But it has a slow internet connection ( I think its because FreeBSD has to translate the internet packets through the Virtualbox Router Interface), so I switched to bridged mode. I had to compile kernel with netgraph Kernelmodule. The bridged mode internet connection performs a lot faster than the NAT mode connection.


----------



## wblock@ (Jan 22, 2011)

How old is your host OS?  I haven't made any changes to my 8.x GENERIC-based kernel for VirtualBox.
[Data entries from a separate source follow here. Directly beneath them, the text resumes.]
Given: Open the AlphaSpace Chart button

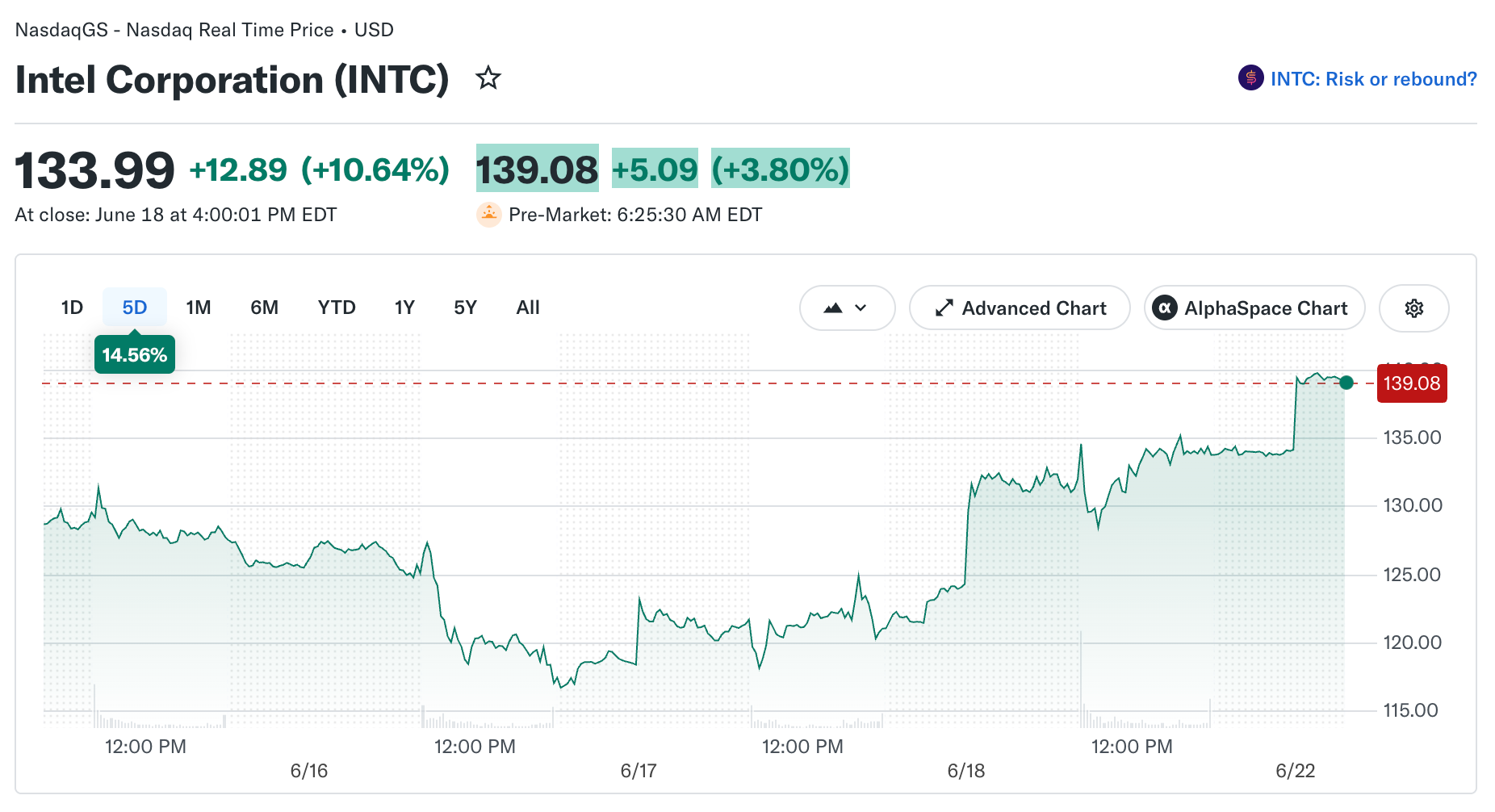Looking at the screenshot, I should click(x=1254, y=308).
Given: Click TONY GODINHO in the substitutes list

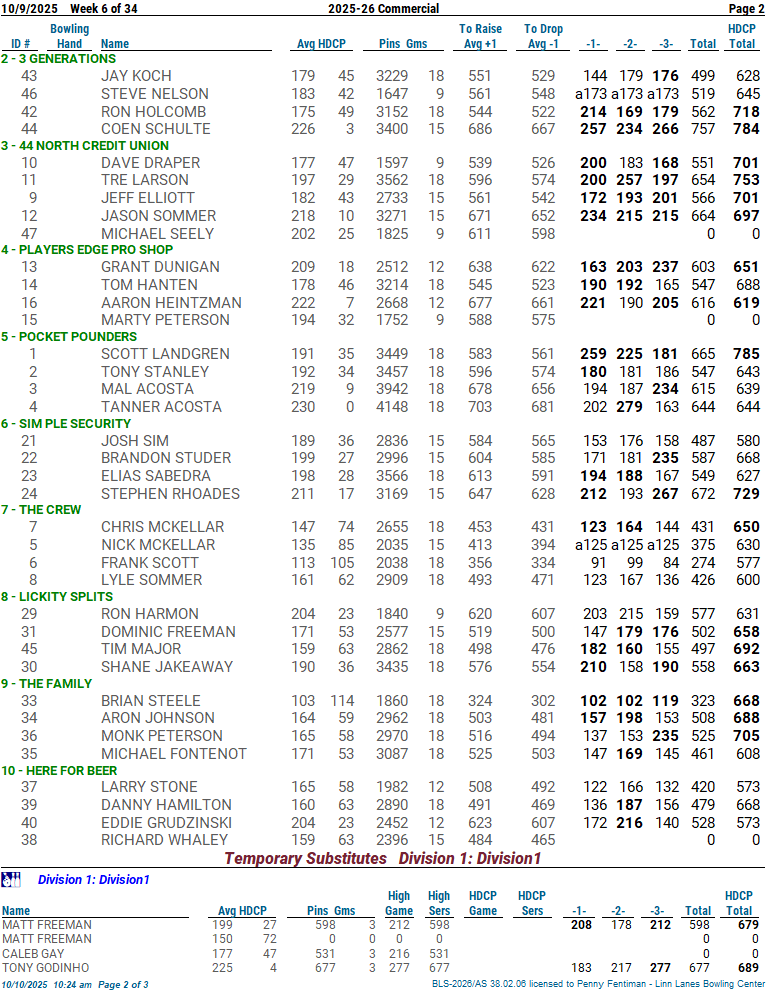Looking at the screenshot, I should [44, 968].
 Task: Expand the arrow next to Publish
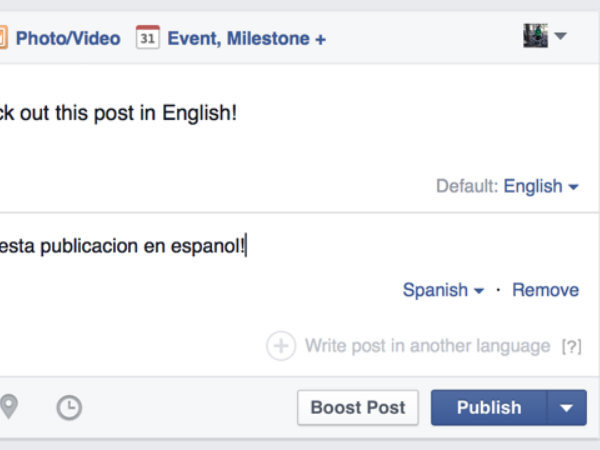pos(567,407)
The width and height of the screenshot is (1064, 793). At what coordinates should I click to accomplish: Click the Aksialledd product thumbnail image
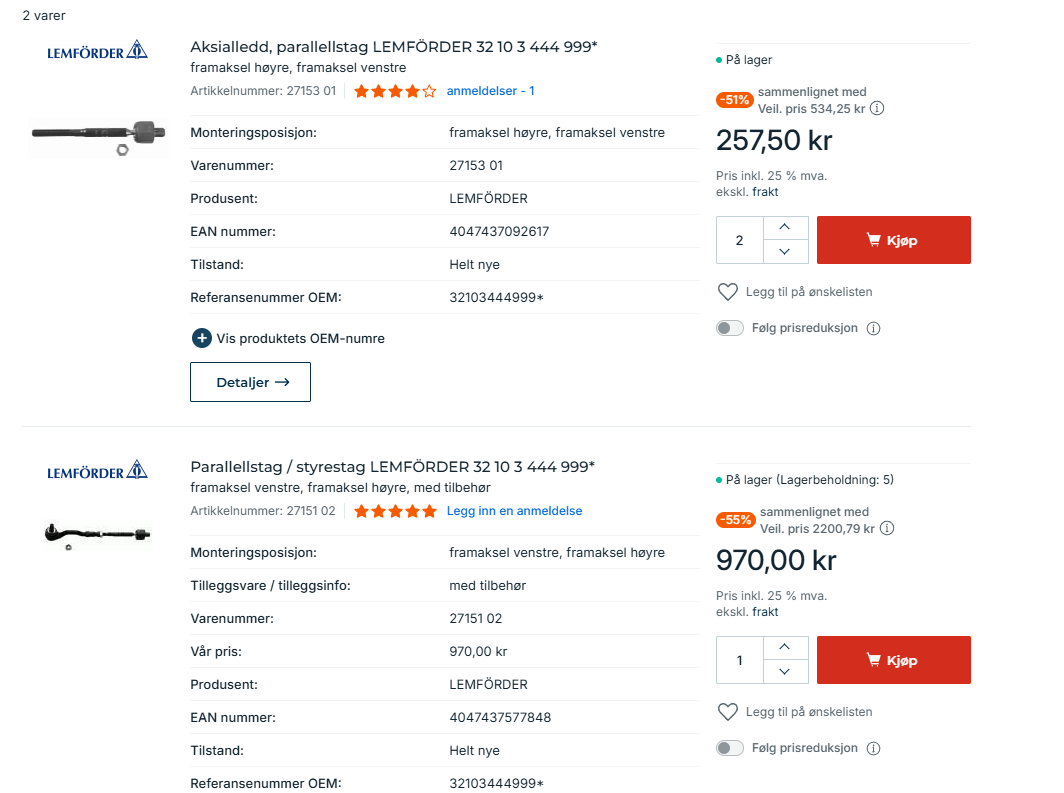(x=98, y=134)
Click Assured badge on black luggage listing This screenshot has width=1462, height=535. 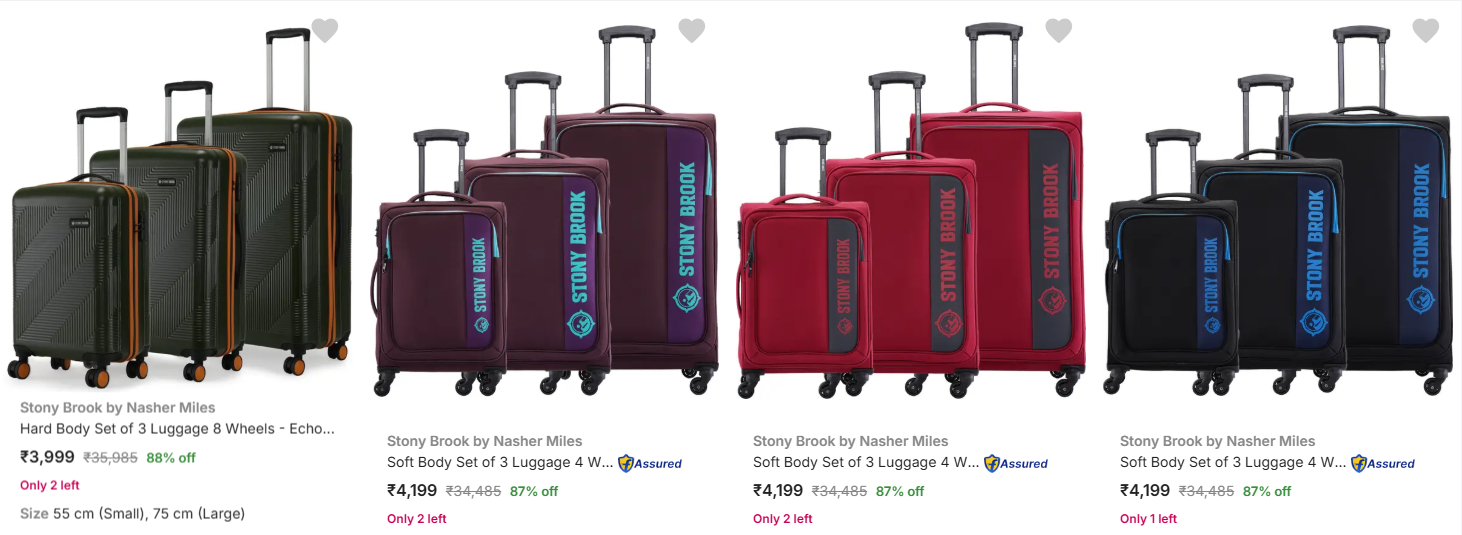1383,463
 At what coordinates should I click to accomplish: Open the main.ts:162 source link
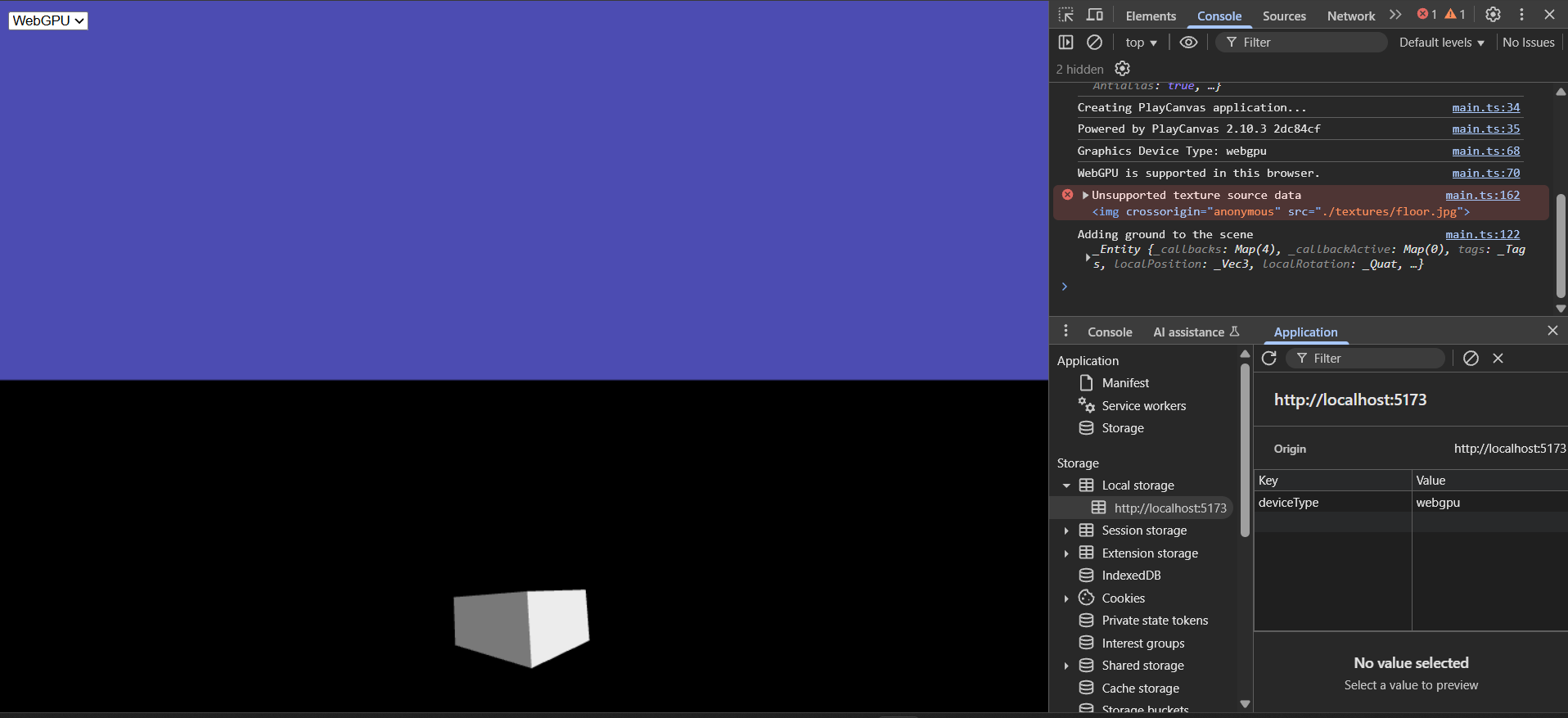coord(1482,196)
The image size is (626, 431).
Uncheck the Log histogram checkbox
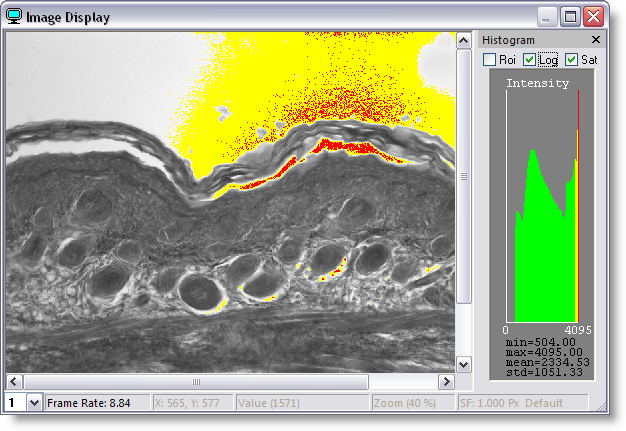[530, 60]
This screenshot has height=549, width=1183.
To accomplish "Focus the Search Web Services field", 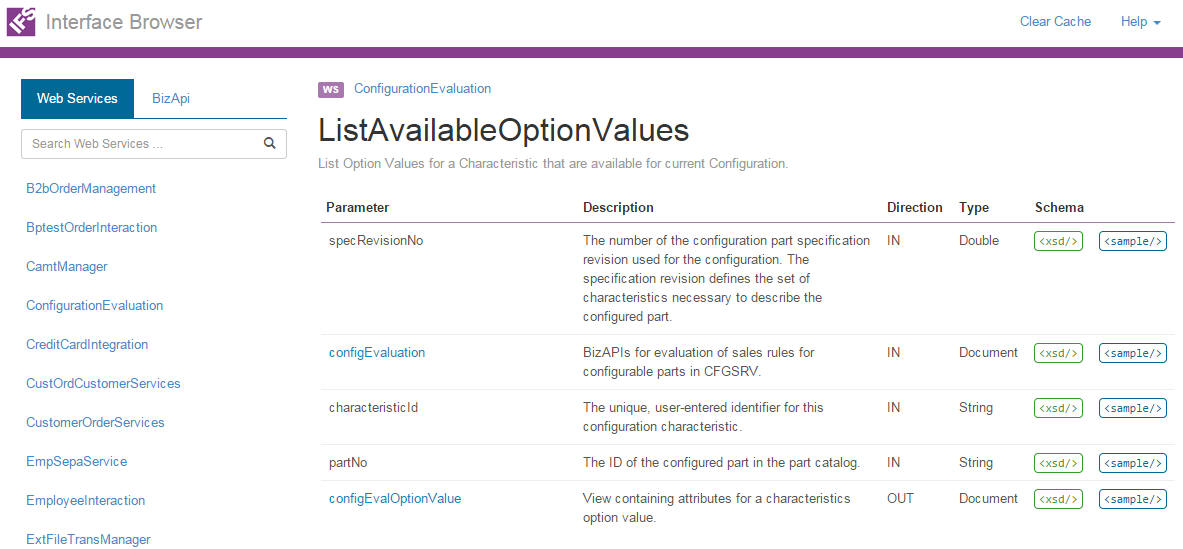I will click(140, 143).

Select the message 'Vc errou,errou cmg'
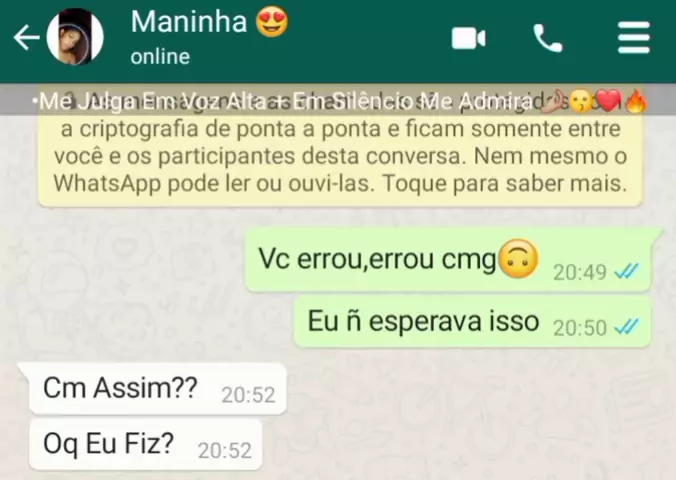[x=448, y=260]
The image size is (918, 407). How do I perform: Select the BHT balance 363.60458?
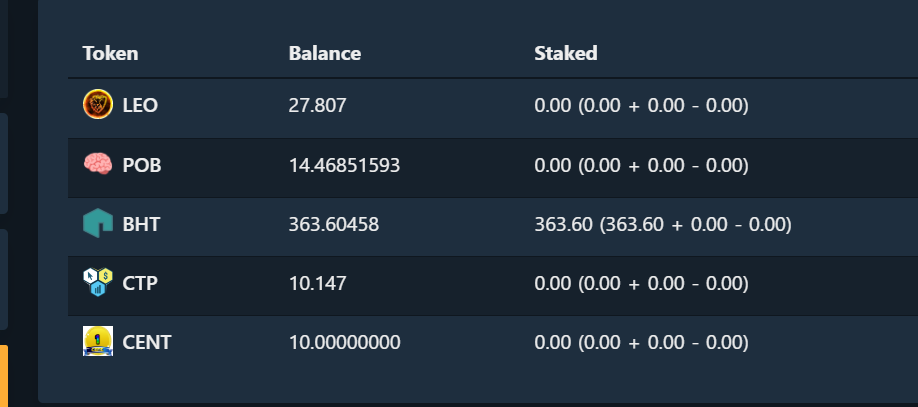(334, 224)
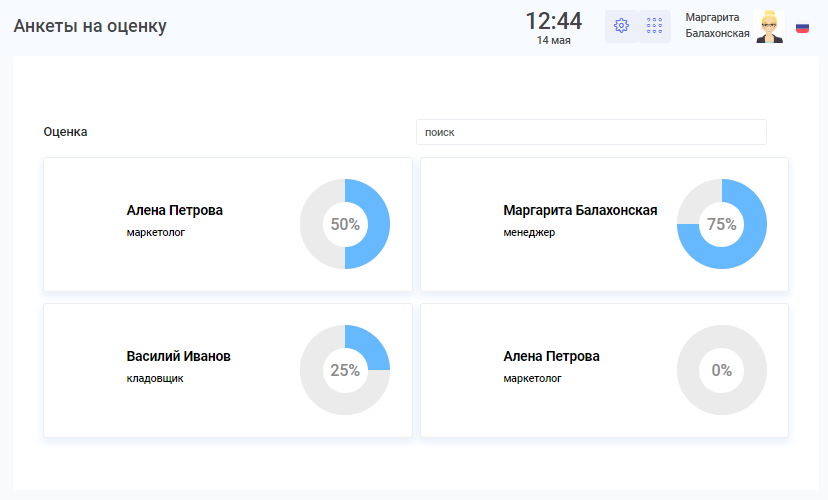
Task: Focus the поиск search field
Action: pyautogui.click(x=590, y=132)
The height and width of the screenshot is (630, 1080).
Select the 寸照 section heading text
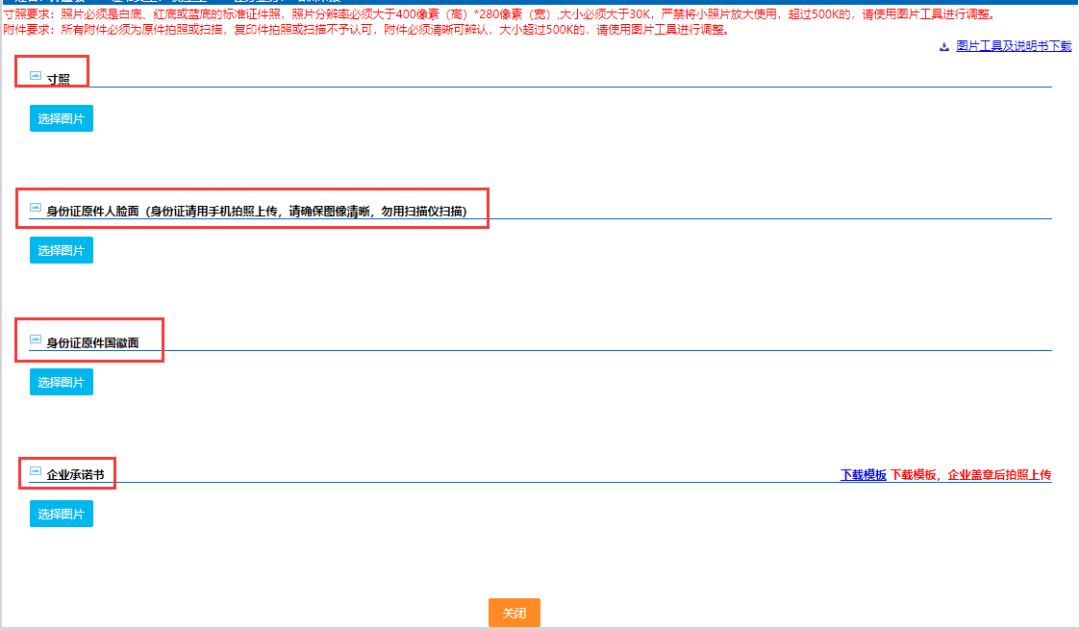tap(58, 79)
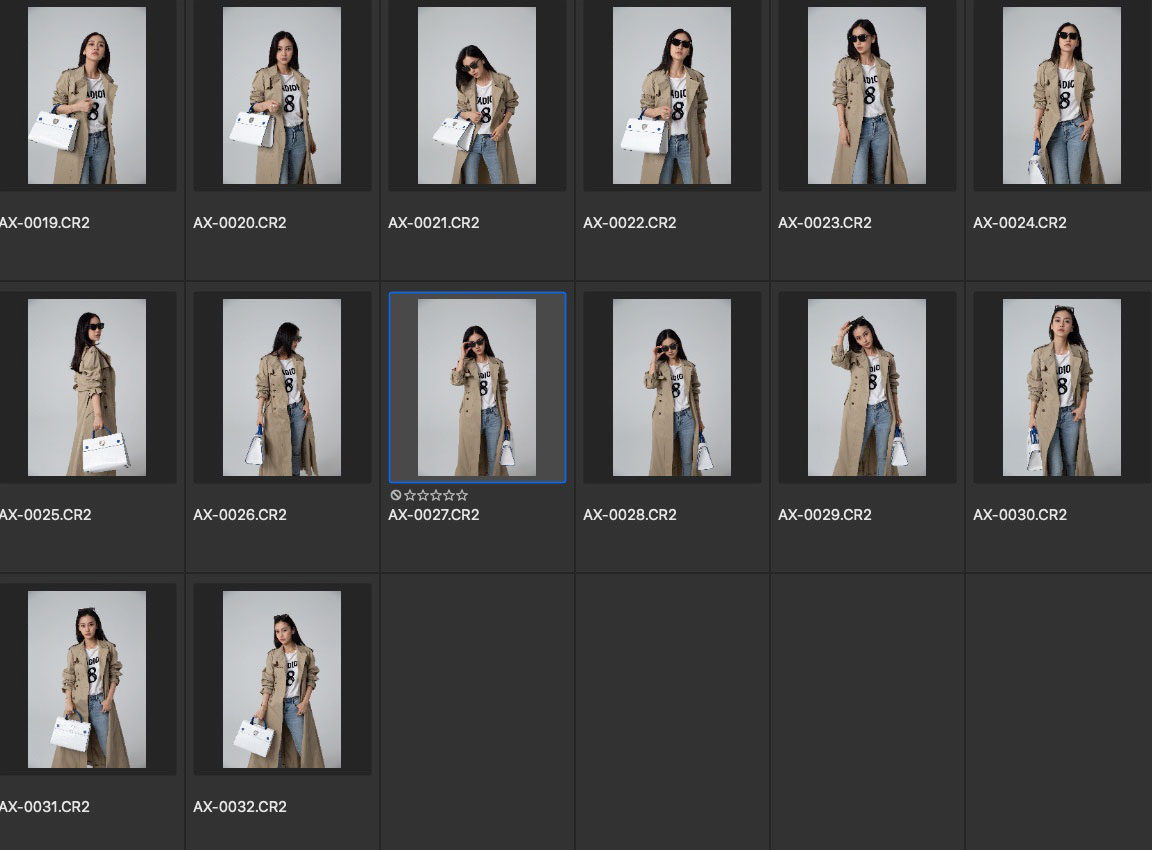Select the side-profile shot AX-0025.CR2
The height and width of the screenshot is (850, 1152).
(x=87, y=388)
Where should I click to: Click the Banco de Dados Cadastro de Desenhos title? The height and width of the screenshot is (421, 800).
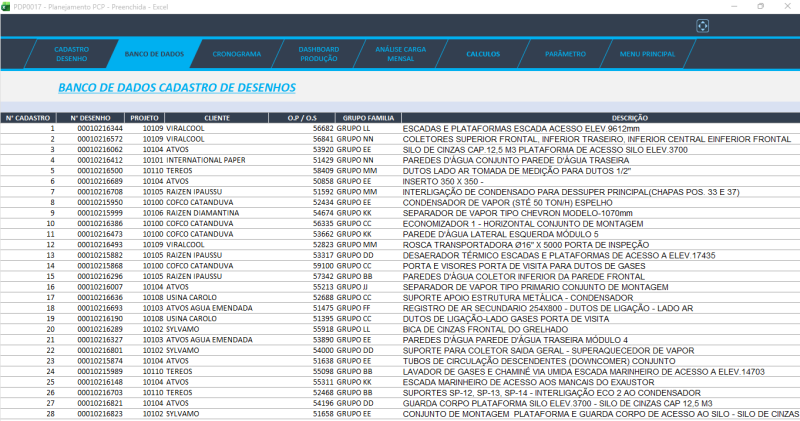click(177, 88)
Yes, bridged is faster.  scp(1) copying of large files (>1G) likes to stall with NAT, but bridged works fine.


----------



## killerkim (Jan 23, 2011)

wblock said:
			
		

> How old is your host OS?  I haven't made any changes to my 8.x GENERIC-based kernel for VirtualBox.
> 
> Yes, bridged is faster.  scp(1) copying of large files (>1G) likes to stall with NAT, but bridged works fine.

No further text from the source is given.